What you have to do: Lines from the one containing "Task: Click the Attachments folder icon" through the end of the material are to be retyped exactly; do not copy pictures.

=== Section Start ===

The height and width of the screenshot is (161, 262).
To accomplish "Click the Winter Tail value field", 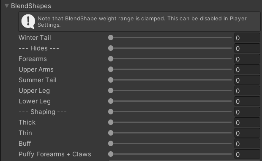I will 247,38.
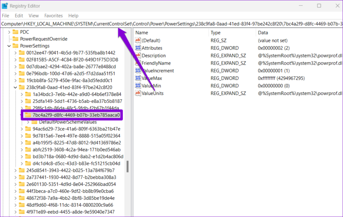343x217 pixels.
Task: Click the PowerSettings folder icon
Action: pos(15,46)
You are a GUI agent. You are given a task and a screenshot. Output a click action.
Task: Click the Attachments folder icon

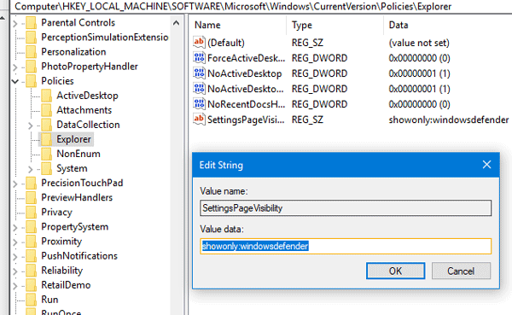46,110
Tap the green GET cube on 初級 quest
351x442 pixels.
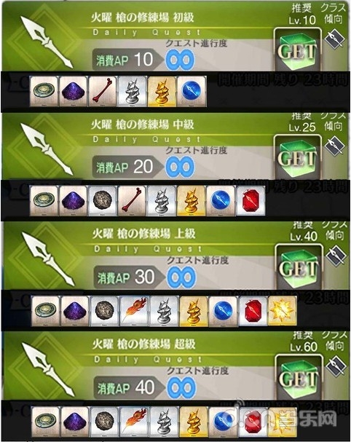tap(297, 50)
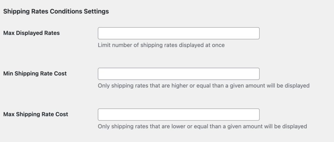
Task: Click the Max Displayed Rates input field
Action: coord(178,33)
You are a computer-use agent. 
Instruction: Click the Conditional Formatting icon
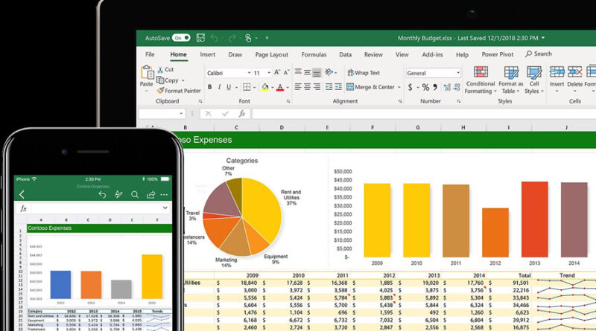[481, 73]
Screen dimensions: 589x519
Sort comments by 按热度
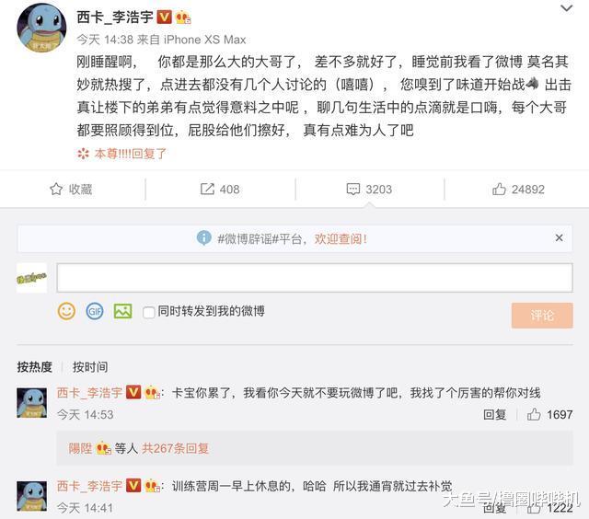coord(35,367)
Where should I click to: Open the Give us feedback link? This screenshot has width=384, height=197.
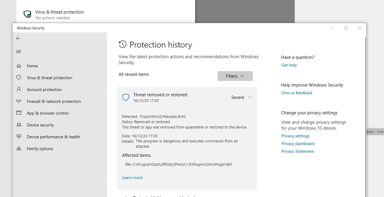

=== Section End ===

Task solution:
Task: Click the Attachments folder icon

46,110
Tap the green GET cube on 初級 quest
351x442 pixels.
tap(297, 50)
Task: Click the Max Displayed Rates input field
Action: coord(178,33)
You are a computer-use agent. 
Instruction: Click the Conditional Formatting icon
[481, 73]
Screen dimensions: 589x519
Sort comments by 按热度
coord(35,367)
Where should I click to: Open the Give us feedback link? This screenshot has width=384, height=197.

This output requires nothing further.